7. Use of multiple sources of evidence  

In the highly rated institutions, I observed that the deans and professors habitually use evidence in their decision-making: surveys, regular observations of classes, and statistical analyses of internal performance variables/student performance.  

For example, one vice dean described the student surveys that they carry out every year to identify what aspects of the course need to be improved. 

 8. Relevant, updated institutional project  

Another characteristic of highly rated institutions was that they actually discussed and personalised their institutional projects, rather than just adopting a project that was acceptable as a matter of form.  

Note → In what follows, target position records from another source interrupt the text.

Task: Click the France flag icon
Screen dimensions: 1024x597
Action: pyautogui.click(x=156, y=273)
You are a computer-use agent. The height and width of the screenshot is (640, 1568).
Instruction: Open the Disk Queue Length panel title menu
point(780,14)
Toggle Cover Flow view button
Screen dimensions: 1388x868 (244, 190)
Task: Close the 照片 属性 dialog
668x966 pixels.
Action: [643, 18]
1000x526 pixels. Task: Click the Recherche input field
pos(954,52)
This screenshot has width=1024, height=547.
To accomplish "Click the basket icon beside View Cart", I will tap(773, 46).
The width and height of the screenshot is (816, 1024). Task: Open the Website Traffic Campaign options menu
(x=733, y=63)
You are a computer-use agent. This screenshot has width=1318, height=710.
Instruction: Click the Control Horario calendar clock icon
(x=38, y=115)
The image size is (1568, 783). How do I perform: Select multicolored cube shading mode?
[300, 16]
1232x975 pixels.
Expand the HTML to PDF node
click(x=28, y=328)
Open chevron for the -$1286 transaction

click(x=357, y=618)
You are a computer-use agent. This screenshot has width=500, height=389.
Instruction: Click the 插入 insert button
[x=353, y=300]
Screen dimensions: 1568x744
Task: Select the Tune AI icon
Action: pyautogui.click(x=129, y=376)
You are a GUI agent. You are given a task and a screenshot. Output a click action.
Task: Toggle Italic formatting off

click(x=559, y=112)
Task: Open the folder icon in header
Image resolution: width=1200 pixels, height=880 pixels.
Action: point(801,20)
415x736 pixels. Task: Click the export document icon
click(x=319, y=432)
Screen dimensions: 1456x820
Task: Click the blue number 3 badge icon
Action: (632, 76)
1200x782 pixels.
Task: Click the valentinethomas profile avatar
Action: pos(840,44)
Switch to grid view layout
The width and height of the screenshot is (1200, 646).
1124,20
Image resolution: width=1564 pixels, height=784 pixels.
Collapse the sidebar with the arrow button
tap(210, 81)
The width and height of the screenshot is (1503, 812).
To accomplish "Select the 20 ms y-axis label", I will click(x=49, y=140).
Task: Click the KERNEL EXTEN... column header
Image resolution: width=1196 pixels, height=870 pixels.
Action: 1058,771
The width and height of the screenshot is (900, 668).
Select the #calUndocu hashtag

For example, one professor reported that their institutional project is a document that was constructed by consensus and for the specific context of that institute:  

“There’s no chance of using it as a ready-made recipe. Like saying ‘Oh, this is a nice institutional project’. Well, yes, that is no good for us. 

9. Sense of belonging  

In the institutes that were highly rated for their evidence use, a recurring theme among the staff was that they feel part of the institution.  

For example, one professor said, “yes, of course, of course, here we do everything like this“, when asked about an action that referred to him specifically, indicating a team mentality. 

 10. Fluid and articulated communication 

Effective communication was the most striking difference between the training institutions that used evidence effectively and those that did not.  

Where communication was found to be ongoing, useful and inclusive of the whole staff – the deans, teachers, professors and clerical staff – the use of evaluative evidence was clear.  

For example, in one highly rated institution, the dean told us, “We have regular meetings with professors and we strengthen each area. I work in the pedagogical part. We complement each other a lot in the team. 

Conversely, in one institution that was rated as a low evidence user, I observed a lack of communication. One professor told us, ” You just find out what has been built (in the institutional project) or you are notified in the minutes book.